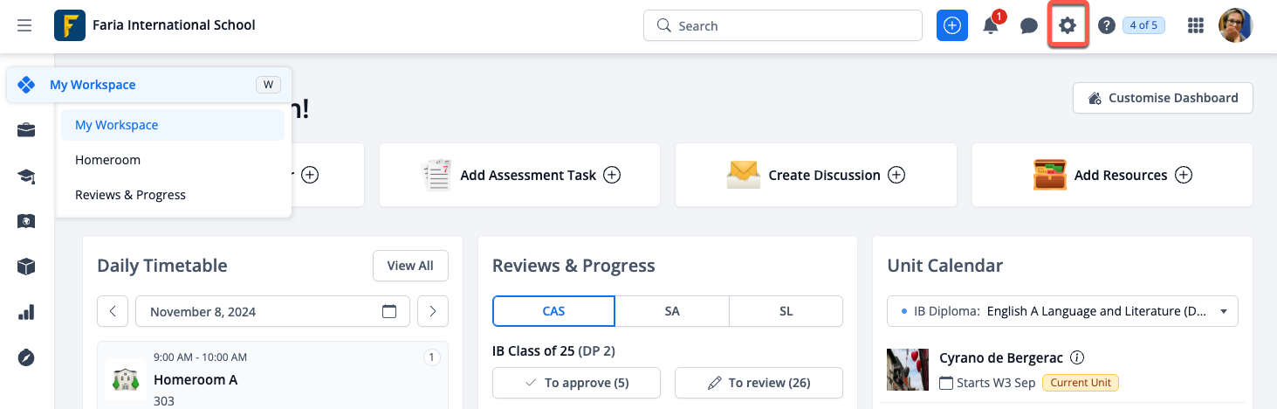Open the timetable date picker calendar

[389, 311]
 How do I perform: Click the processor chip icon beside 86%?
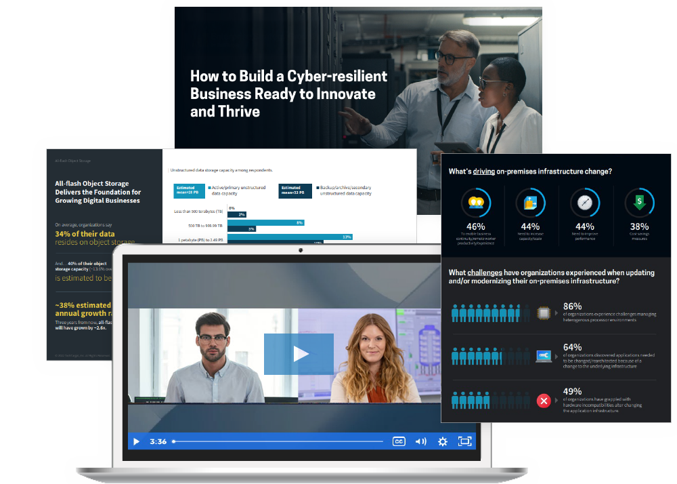pos(544,313)
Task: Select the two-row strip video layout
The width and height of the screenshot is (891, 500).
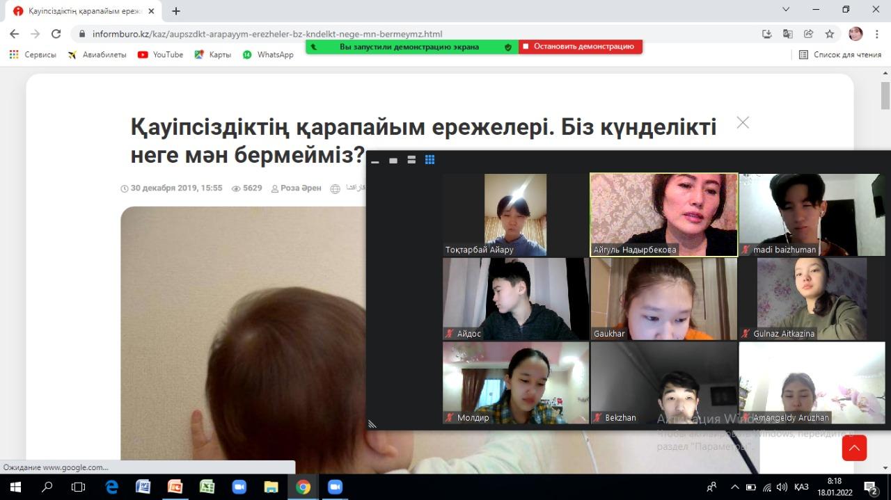Action: pyautogui.click(x=411, y=160)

————————

• DIRECTIVE: Rewrite all of the items above, replacing "processor chip icon" with "CPU icon" and leaving everything else as it is. Leave the pictures out of your answer.

• TASK RESPONSE:
Open the timetable date picker calendar

[389, 311]
 How do I perform: Click the CPU icon beside 86%?
pos(544,313)
Task: Select the two-row strip video layout
The width and height of the screenshot is (891, 500).
Action: pyautogui.click(x=411, y=160)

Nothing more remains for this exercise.